With a string of movies that have disappointed at the box office, the decline of theme park attendance, and the bleeding of subscribers from its streaming service, the Walt Disney Company is losing money hand over fist, and facing a downgrade of its once bulletproof brand.
The advance drumbeat for the movie Indiana Jones and the Dial of Destiny had not been encouraging. Right-of-center websites had been criticizing what they anticipated to be Woke messaging, the sort of messaging that seemed rampant at Disney with the new Star Wars movies they produced, and the way the Marvel Cinematic Universe has changed since the conclusion of Avengers: Endgame. Phoebe Waller-Bridge was expected to take over the mantle of Indiana Jones in future movies, and Kathleen Kennedy, Disney’s head of Lucasfilm was quoted in the press touting just that. I can’t deny, though, that when I saw a preview with Harrison Ford donning his eponymous fedora, wielding a whip, I felt a surge of emotion that took me back to how I felt when I first saw Raiders of the Lost Ark. While my wife was reluctant at first, I sold her on seeing the film with the promise of a day at the movies with popcorn. And since we’d seen the previous four films, she agreed and we went the next day.

** Set of tasks **
**1)** Copy word for word the stretch of the Disney piece from "With a string" through "once bulletproof brand.".
**2)** According to the Disney piece, who is Disney's head of Lucasfilm?
**3)** Extend the Disney piece by writing what comes after its last sentence.
These rows have no connection to the Disney piece.

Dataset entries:
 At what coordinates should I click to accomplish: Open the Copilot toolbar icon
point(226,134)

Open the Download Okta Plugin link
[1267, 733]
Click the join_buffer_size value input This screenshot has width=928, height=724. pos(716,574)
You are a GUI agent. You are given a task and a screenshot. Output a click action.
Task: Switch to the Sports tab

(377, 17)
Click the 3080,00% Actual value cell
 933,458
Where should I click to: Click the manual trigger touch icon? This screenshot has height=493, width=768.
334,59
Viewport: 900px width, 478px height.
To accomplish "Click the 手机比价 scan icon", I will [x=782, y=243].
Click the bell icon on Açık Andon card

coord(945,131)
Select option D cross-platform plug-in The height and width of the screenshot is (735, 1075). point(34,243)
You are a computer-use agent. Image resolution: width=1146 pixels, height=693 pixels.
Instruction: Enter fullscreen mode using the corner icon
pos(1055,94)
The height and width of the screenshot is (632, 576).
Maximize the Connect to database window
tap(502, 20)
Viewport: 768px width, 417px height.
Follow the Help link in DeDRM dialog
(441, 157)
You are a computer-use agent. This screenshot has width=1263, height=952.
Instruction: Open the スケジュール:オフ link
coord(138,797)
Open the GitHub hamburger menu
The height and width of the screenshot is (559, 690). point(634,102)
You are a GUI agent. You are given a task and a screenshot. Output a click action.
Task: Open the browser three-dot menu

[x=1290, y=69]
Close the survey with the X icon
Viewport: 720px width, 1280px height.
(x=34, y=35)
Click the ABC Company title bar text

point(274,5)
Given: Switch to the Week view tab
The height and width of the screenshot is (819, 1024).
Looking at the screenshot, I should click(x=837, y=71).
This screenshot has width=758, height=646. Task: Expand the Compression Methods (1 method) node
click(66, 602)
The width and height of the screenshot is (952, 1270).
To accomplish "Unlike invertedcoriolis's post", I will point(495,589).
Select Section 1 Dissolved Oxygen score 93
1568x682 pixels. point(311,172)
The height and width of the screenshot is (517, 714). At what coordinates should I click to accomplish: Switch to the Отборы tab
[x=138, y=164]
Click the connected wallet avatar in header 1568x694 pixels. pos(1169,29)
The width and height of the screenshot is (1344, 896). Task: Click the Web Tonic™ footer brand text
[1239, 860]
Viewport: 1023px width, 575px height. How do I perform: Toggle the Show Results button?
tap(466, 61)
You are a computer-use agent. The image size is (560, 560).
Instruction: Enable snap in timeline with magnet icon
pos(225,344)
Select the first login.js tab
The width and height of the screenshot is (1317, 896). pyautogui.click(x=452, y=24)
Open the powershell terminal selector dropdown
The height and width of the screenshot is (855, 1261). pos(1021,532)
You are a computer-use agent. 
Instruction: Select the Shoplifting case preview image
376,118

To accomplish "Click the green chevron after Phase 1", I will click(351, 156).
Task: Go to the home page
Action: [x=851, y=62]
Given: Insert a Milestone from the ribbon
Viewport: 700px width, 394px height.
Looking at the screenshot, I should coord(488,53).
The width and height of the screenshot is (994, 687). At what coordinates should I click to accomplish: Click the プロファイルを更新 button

** Exercise answers **
**1)**
With a string of movies that have disappointed at the box office, the decline of theme park attendance, and the bleeding of subscribers from its streaming service, the Walt Disney Company is losing money hand over fist, and facing a downgrade of its once bulletproof brand.

**2)** Kathleen Kennedy.

**3)**
Despite the complaints of some critics concerning the touted de-aging of Harrison Ford, and complaints that James Mangold was not Steven Spielberg, we both found the movie captivating and thrilling, incorporating many of the elements, including humor, that made the first three films so enjoyable. For this viewer, the de-aging of Harrison Ford was not only successful, but necessary to the story. When the 1940s prologue gives way to the late 60s, no de-aging CGI is needed to tell us that Indiana Jones is an old man. One critic even complained about the use of CGI, that the special effects of the first three films weren’t as fake as the modern standard, forgetting to mention that all Lucasfilm productions featured state-of-the-art special effects for their times, that Lucas founded Industrial Art and Magic that helped pioneer the very CGI the critic bemoaned. As for fake, how about the Nazi in the tank going off a cliff to his death in Indiana Jones and the Last Crusade? It was a stop-motion model, screaming as he met his well-deserved demise, state-of-the-art at the time, but hardly as realistic as the dinosaurs in Jurassic Park.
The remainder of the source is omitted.